The Threat of New Testament Studies

More liberal thinkers had come to terms somewhat with these with Old Testament problems, but criticism of the New Testament raised anxiety levels to new heights. That is why Strauss's book and George Eliot's translation were regarded as little short of diabolical by the conservative elements of the church (that is to say the vast majority).

The critics were saying that Mark, not Matthew was the first gospel, that the other two used Mark. That the 4th Gospel was a different kettle of fish altogether; that by no means all the letters attributed to Paul were in fact by Paul; that we cannot be certain that the authors of the gospel were actually the people to whom they were attributed; that the actual text of the Greek bible was not as fixed as the "authorized" version would suggest. All this raised difficulties about the person of Jesus. The orthodox view is that Jesus was completely human, but his divinity had been so emphasized in both the mediaeval and Protestant epochs, that any suggestion he could be wrong (e.g. in predicting an imminent end of the world) was met with horror.

Christology

Within the C. of E. the major impact of historical criticism was Christological; if, for example, David did not write (compose) Psalm 110, what does Jesus' remark in Mark 12 imply about the limitations of his knowledge?
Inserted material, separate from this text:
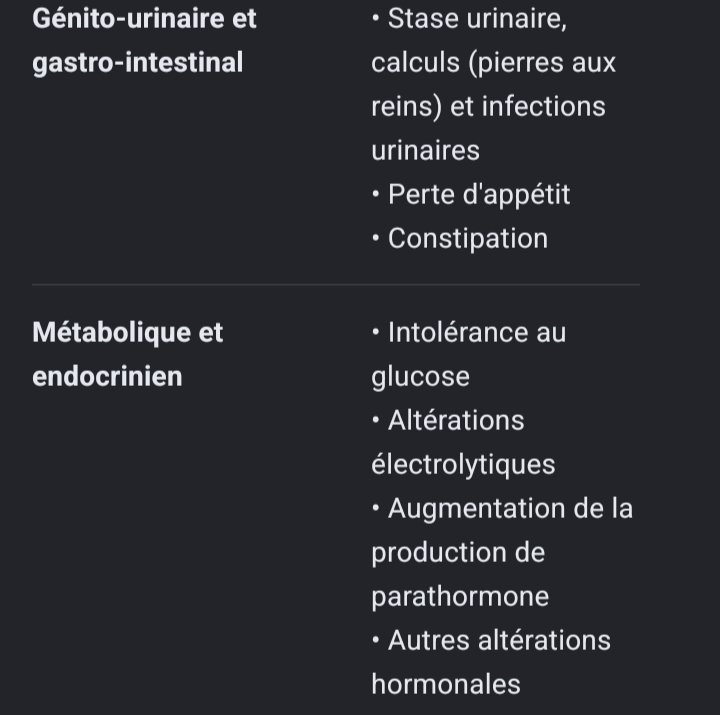The image size is (720, 715).
Task: Click the 'Altérations électrolytiques' item
Action: [463, 442]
Perhaps this is still an issue for extreme conservatives, but it hardly seems something that sets the ECUSA in a turmoil.
Indeed, it could be argued that the criticism of the bible has enabled us to have a much more "orthodox" view of Christology than was the 19th century norm. A view that Jesus, even in his earthly ministry had divine knowledge had become widespread; it was a kind of back-door monophysitism. Chalcedon had tried to exclude such views, but their popular power remained as the rising cult of Mary suggests, for she became the true human intercessor. Though the Protestant tradition departed decisively from the Roman church, this crypto-Monophysite Christology persisted. That is why so much ink was spilt over verses like Mark 9.1 and its parallels in a determined effort to show that Jesus could not have meant what the text says he said. Taking the historicity of the biblical text seriously encountered these older and more "orthodox" dogmatic assumptions.

Retreating Tide of Faith

By the mid century we find poets, philosophers and novelists bemoaning the "sea of faith" retreating like the tide going out. Within a year of each other two publications set the almost boiling pot to run over. The kind of invective, the hurled insults and lengthy magazine articles of the next two decades make the religious controversies of the late 20th century look like a genteel tea party.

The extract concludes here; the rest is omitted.